Having been through the depths of clinically diagnosed depression I have come to realise that its something I could never have understood without having lived through it. Not that I invited it into my life. The feeling of hopeless, the loss of self worth and whole isolation are totally debilitating. The stigma of mental illness and that only weak people are affected by it. All contributing to the isolation and despair.

It is only when those such as your self share your experience do we have permission to acknowledge our suffering and give those on the outside a insight to the pain. In my case it was with the help of the right people, that today I am free of the darkness, although ever cautious that it's presence is never far away. On day at a time. Embrace life.

Thank you for your post.
6 years ago
Hers​(sub male){Radiance} - Everyone has such strong beautifull and vulnerable responses to such a personal thing. I love it!!!

As i ride my rollercoaster ive had family that have slipped into depression, and I can say that doing this rite here, talking about it and, listening to what people are saying behind their words is very important.

Because if you cant hear them crying for help then who is going to. For that reason I will never be ashamed of friends and family who seem to be "Just acting up".

As society says we should all be strong and self sufficient we tend to push away people who seem to lack that quality and feel it will take way from the way people see us.

I will always sepatate myself from any croud, any time, anywere to follow my loved ones into their despair to tell them not to suck it up. To let it out cuz my ears can hear them lolol!!! We will walk out of hell together lol!

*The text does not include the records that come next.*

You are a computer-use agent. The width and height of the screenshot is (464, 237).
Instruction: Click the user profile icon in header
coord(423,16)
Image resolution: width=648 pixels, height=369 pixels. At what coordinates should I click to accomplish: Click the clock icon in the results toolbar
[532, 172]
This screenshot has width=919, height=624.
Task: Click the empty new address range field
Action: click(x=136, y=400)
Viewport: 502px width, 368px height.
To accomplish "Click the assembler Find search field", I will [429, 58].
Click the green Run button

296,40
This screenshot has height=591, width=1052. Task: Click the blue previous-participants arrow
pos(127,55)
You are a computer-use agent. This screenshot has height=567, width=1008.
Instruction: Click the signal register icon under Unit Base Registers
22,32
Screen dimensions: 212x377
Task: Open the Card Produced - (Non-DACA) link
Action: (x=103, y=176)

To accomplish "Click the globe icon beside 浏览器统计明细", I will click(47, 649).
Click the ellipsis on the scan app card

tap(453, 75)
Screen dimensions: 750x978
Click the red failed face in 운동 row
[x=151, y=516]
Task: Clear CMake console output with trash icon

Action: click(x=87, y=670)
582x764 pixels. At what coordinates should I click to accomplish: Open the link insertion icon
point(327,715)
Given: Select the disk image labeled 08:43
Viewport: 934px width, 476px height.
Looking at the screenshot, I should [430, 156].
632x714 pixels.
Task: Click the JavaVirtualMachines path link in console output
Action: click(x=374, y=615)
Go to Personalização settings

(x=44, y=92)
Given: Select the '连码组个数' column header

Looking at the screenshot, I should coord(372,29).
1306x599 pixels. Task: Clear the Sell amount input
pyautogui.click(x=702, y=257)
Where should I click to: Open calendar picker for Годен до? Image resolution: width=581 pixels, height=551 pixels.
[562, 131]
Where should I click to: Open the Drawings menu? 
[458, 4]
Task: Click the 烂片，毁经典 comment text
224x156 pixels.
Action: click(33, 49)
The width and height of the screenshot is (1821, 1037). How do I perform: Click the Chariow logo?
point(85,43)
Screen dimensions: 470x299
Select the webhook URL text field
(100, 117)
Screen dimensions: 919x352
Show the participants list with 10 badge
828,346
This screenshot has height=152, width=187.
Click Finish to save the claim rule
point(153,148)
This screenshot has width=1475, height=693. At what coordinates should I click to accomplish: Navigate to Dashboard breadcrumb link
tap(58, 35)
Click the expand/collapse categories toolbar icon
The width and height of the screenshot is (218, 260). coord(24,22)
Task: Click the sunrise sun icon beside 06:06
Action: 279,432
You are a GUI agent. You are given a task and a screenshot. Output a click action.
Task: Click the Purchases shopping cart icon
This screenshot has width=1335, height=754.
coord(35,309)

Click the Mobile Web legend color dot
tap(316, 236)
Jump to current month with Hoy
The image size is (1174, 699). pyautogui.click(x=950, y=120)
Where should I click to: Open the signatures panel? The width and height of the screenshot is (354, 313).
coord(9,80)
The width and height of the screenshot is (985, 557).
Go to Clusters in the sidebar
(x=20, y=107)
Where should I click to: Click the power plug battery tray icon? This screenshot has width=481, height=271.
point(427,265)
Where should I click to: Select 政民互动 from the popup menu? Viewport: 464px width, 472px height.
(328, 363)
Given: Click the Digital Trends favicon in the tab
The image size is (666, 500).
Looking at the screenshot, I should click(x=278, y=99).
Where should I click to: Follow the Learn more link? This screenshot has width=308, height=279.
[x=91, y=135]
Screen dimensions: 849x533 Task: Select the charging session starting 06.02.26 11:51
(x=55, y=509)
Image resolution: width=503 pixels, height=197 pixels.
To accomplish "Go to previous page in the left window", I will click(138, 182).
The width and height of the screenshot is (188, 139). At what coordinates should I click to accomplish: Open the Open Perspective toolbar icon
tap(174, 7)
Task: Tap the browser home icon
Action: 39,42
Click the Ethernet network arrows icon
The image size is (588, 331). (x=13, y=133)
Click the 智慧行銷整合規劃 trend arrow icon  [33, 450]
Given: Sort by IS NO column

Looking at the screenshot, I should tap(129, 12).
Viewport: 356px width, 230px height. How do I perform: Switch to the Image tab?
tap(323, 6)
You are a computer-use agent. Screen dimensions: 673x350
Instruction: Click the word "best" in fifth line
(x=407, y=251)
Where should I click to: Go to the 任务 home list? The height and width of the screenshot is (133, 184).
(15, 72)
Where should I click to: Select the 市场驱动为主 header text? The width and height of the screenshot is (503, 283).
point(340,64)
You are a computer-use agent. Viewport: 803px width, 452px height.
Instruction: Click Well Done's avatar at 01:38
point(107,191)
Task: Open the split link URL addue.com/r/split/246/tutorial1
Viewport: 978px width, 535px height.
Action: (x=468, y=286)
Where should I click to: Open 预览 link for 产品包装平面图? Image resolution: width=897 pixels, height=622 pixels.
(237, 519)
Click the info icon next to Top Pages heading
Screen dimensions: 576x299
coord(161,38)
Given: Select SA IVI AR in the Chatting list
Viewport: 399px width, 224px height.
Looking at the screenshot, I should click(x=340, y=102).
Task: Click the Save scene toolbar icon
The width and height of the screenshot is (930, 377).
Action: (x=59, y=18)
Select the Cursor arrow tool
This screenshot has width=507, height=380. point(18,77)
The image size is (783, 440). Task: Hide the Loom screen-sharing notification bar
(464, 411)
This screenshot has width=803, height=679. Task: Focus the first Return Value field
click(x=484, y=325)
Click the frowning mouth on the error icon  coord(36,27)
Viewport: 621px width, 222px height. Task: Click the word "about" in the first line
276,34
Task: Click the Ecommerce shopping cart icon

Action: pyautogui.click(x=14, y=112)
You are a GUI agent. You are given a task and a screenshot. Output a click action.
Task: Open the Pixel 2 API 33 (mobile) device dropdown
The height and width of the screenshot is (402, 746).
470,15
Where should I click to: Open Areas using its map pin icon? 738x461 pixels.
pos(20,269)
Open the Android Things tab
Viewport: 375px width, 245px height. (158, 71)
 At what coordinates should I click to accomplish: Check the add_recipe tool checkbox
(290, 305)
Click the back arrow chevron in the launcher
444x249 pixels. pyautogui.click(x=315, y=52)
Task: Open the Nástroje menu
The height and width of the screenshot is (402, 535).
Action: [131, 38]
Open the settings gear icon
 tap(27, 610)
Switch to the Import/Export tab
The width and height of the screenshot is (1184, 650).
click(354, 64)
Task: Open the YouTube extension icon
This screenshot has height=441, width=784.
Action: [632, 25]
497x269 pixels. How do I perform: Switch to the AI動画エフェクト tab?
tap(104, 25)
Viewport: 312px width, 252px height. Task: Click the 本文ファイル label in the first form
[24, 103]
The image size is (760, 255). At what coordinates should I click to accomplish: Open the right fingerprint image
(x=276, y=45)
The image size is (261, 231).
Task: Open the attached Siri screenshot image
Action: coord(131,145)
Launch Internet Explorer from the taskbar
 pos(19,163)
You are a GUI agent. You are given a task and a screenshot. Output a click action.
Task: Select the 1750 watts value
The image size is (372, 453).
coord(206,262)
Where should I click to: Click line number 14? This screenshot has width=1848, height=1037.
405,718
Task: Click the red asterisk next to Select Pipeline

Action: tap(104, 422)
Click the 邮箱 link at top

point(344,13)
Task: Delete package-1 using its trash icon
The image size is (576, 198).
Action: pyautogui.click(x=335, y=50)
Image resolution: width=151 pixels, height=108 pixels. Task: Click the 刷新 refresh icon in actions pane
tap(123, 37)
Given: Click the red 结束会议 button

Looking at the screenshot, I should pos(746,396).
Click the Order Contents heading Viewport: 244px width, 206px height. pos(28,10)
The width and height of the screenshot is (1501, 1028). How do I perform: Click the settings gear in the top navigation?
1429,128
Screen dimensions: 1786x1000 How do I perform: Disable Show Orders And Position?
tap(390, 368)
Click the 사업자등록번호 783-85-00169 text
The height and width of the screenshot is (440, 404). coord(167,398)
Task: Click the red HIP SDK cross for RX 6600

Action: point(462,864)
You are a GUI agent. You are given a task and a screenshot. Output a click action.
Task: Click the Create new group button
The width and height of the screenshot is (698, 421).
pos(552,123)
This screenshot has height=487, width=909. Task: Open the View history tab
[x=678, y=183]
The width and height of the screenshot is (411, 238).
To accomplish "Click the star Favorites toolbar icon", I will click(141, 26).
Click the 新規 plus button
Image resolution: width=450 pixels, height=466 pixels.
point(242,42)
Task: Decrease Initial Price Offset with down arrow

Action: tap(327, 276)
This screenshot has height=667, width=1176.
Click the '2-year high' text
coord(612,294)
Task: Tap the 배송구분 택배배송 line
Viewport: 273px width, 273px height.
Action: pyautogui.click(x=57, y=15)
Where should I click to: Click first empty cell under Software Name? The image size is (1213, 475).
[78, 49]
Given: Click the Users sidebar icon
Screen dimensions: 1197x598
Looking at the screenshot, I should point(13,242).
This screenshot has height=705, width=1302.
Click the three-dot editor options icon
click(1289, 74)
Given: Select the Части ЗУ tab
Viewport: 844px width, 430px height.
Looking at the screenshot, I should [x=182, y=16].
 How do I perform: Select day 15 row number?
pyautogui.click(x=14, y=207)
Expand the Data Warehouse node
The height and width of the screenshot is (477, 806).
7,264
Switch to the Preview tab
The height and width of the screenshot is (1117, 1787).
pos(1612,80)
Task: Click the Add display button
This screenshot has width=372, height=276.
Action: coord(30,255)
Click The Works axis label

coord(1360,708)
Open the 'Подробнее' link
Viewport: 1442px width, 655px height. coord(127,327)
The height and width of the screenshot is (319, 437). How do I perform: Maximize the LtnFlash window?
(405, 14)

It really is important to recognize how you feel and be contious of it, but i thing everyone is different and have different tendancies. Sometimes without someone to accept and understand the way you feel the turbulance gets a bit rough!

6 years ago
Missub​(sub female) - Thank you very much for your beautiful words. I was in denial for many years about my mental illness. As a Hispanic, we are taught that we are stronger and do not need medicine. I am now trying to manage my illness. Thanks again for sharing! ??
6 years ago
BeneathHerNow​(sub male) - I suffer from PTSD, anxiety and depression as well. It is a painful trio. It was brave of you to write about it. I am not on medication but I am in therapy with a wonderful trauma specialist. I have found EMDR to be very effective with me. Depression is another story. I have issues fighting that one and it gets scary sometimes. I have thought about meds a lot. I just wanted to say I think you are brave to talk about this. Thank you!
6 years ago
GrimmOryx​(sub female){Maiden's S} - I’m frankly shocked and overwhelmed at the outpouring of support that came from this. Every day, I’m reminded somehow that this site is truly a community filled with wonderful people. Thank you to each of you who have posted your stories here. Know that anyone can reach out to me at any time. I’m always available to listen, and if I’m able to, I’ll help find resources to help if you’re at a point that you’d like some help.